- Associated Press - Tuesday, January 14, 2014

CHIANG MAI, Thailand (AP) - In a story Dec. 30 about Europeans seeking care for Alzheimer’s in Thailand, The Associated Press incorrectly named a company that works in this field. The company’s name is Patients Beyond Borders not Patients Without Borders.

A corrected version of the story is below:

Some with Alzheimer’s find care in far-off nations

Thai facilities welcome Europeans with Alzheimer’s; relatives say care cheaper, more personal

By DENIS D. GRAY

Associated Press

CHIANG MAI, Thailand (AP) - Residents of this facility for people with Alzheimer’s disease toss around a yellow ball and laugh under a cascade of water with their caregivers, in a swimming pool ringed by palm trees and wind chimes. Susanna Kuratli, once a painter of delicate oils, swims a lap and smiles.

Watching is her husband, Ulrich, who has a heart-rending decision: to leave his wife of 41 years in this facility 9,000 kilometers (5,600 miles) from home, or to bring her back to Switzerland.

Their homeland treats the elderly as well as any nation on Earth, but Ulrich Kuratli says the care here in northern Thailand is not only less expensive but more personal. In Switzerland, “You have a cold, old lady who gives you pills and tells you to go to bed,” he says.

Kuratli and his three grown children have given themselves six months to decide while the retired software developer lives alongside his 65-year-old wife in Baan Kamlangchay - “Home for Care from the Heart.” Patients live in individual houses within a Thai community, are taken to local markets, temples and restaurants, each with three caretakers working in rotation to provide personal around-the-clock care. The monthly $3,800 cost is a third of what basic institutional care would come to in Switzerland.
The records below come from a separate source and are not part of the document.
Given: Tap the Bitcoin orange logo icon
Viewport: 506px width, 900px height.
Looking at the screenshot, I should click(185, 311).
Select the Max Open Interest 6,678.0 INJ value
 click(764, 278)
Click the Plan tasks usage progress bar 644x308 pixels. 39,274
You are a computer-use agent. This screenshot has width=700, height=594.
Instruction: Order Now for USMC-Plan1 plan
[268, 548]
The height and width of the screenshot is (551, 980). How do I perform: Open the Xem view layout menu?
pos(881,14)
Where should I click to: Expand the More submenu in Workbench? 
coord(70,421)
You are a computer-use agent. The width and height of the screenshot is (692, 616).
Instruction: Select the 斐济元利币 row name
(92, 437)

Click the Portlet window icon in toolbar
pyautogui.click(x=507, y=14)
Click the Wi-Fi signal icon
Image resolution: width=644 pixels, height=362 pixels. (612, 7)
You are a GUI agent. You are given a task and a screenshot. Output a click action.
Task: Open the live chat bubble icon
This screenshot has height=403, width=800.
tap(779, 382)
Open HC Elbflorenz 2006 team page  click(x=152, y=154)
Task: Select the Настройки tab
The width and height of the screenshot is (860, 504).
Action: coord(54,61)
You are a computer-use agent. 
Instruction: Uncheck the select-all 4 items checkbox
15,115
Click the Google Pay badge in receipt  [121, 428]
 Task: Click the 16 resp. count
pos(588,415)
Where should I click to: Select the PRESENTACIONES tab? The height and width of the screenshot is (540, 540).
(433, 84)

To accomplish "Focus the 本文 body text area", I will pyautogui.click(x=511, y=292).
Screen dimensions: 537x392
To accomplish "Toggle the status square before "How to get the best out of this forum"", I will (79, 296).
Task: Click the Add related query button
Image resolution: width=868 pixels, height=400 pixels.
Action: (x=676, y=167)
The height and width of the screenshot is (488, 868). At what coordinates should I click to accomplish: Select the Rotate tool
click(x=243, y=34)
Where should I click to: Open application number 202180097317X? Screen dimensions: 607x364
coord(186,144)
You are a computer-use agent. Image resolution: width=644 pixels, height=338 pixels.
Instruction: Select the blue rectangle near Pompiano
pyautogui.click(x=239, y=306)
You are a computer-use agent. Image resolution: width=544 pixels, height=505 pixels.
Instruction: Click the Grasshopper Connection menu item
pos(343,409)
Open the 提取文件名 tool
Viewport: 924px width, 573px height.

Kuratli is not yet sure how he’ll care for Susanna, who used to produce a popular annual calendar of her paintings. But he’s leaning toward keeping her in Thailand, possibly for the rest of her life.

“Sometimes I am jealous. My wife won’t take my hand but when her Thai carer takes it, she is calm. She seems to be happy,” he says. “When she sees me she starts to cry. Maybe she remembers how we were and understands, but can no longer find the words.”

Spouses and relatives in Western nations are increasingly confronting Kuratli’s dilemma as the number of Alzheimer’s patients and costs rise, and the supply of qualified nurses and facilities struggles to keep up. Faraway countries are offering cheaper, and to some minds better, care for those suffering from the irreversible loss of memory.

The nascent trend is unnerving to some experts who say uprooting people with Alzheimer’s will add to their sense of displacement and anxiety, though others say quality of care is more important than location. There’s also some general uneasiness over the idea of sending ailing elderly people abroad: The German press has branded it “gerontological colonialism.”

Germany is already sending several thousand sufferers, as well as the aged and otherwise ill, to Eastern Europe, Spain, Greece and Ukraine. Patients are even moving from Switzerland, which was ranked No. 1 in health care for the elderly this year in an index compiled by the elderly advocacy group HelpAge International and the U.N. Population Fund.